Another aspect of the Food Literacy Project is the professional development they offer to educators who have gardens on school grounds.
“We help teachers understand how to utilize gardens during the school day,” Gunderson says.
They also partner with food service workers and cafeteria managers to help them think creatively about how to get kids interested in fresh, local food.
The Food Literacy Project works with families, too, as there are neighborhoods in Louisville where people have physical and economic barriers to accessing healthy food.
“We’ve found that kids can be the drivers of change in their own families and peer groups,” Gunderson adds. “It’s like how I learned about recycling at school and came home and taught my family. I see that happening with food. If kids can bring home these messages, recipes and fresh food, they can be the change in their own household.”
They also send a truck farm into the community as an outreach — taking the farm to the community rather than bringing the community to the farm.
“It’s an edible mobile learning garden — literally a garden planted right in the bed of a pick-up truck,” Gunderson says.
In addition, they’re starting a second living classroom at Iroquois Farm, an urban farm on the south end of town. It’s an endeavor that the students have been instrumental in launching.

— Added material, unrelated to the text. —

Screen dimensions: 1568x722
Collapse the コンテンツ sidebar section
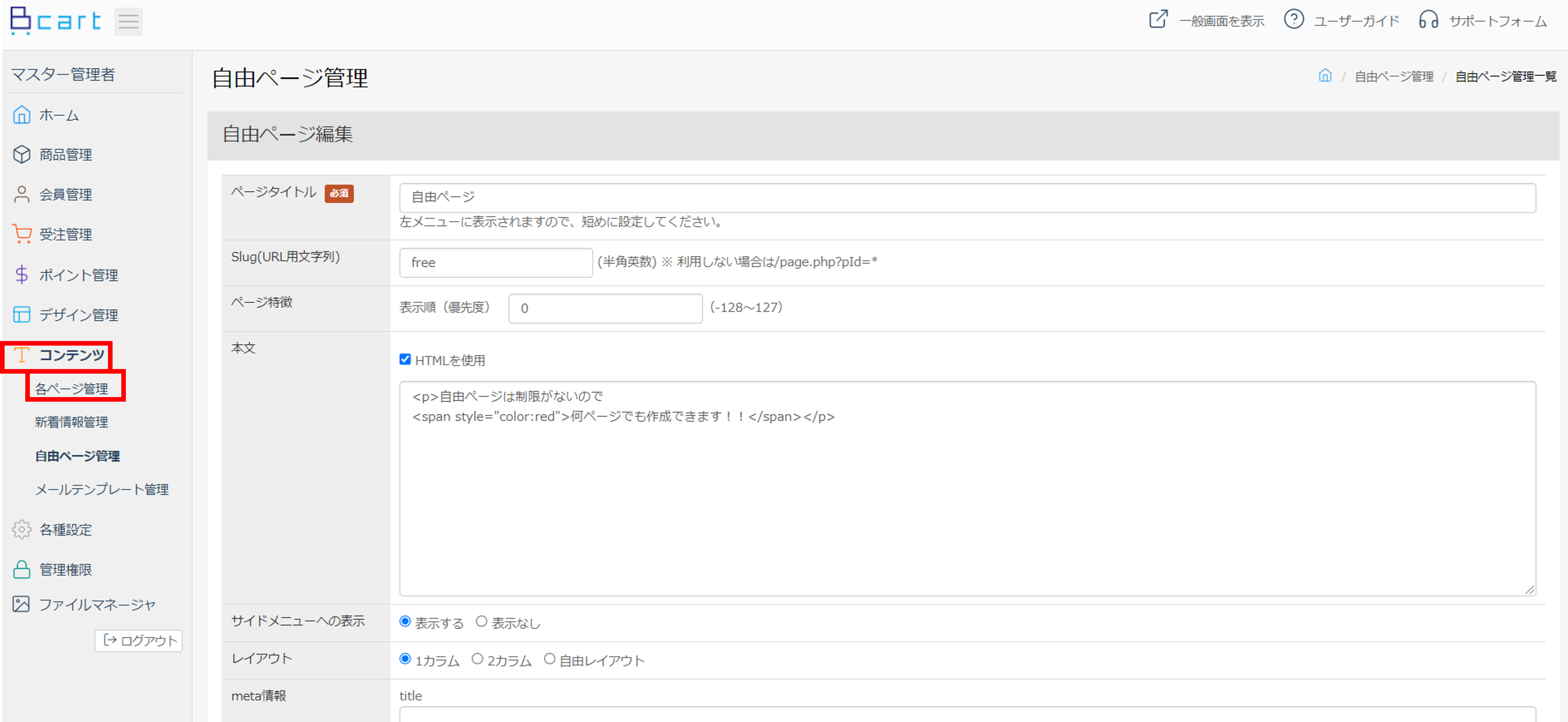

“To see people from so many different backgrounds come together for a common goal to clear a weed patch or to cook a meal together is amazing,” says Maggie “Mushroom” Epperson, a two-year YCAP participant.
As students become one with their food, it has a positive effect on their relationship with and appreciation for nutrition.
“Choosing to eat fresh and healthy because it tastes great is a good place to start, but pretty quickly teens, especially, discover that their bodies feel better when they eat differently,” Gunderson says.
For instance, they are less lethargic and have more energy.
The program also teaches students leadership and team-working skills. Denaee “Dragonfruit” Trumbo, a senior at Iroquois High School, says, “With farming, there’s so much to do [that] you can’t do it alone so you have to learn to get along with people and work as a team.”
For some, the program serves to inspire an entire career. Such was the case for Epperson, who recently finished her first year in the Culinary Nutrition program at Johnson and Wales University in Providence, Rhode Island. Epperson credits YCAP for breeding her interest in pursuing culinary school.
“YCAP has fostered in me a curiosity about how the food system works,” Epperson says. “I gained a true appreciation for the way that food is grown.”
Gunderson, who has been with the program for 13 years, says she never tires of witnessing the children’s sense of wonder.
“I love seeing that spark of recognition when a kid, who hasn’t had much exposure to being on a farm, has an experience that they can connect back to their lives,” Gunderson says. “For instance, when they smell herbs in the garden and a light bulb goes off in recognition and someone yells, ‘pizza!’ That moment never gets old.”
She was also bursting with pride when a 21-year-old former student who had participated in the program since he was 13 called to say that he had won a fellowship through the Safe & Healthy Neighborhoods. It was a leadership opportunity for young African-American men.
“He said that the Food Literacy Project played a part in him getting where he is in life and he wanted to know if he could bring a cohort out to the farm,” Gunderson says. “I can’t think of anything more rewarding.”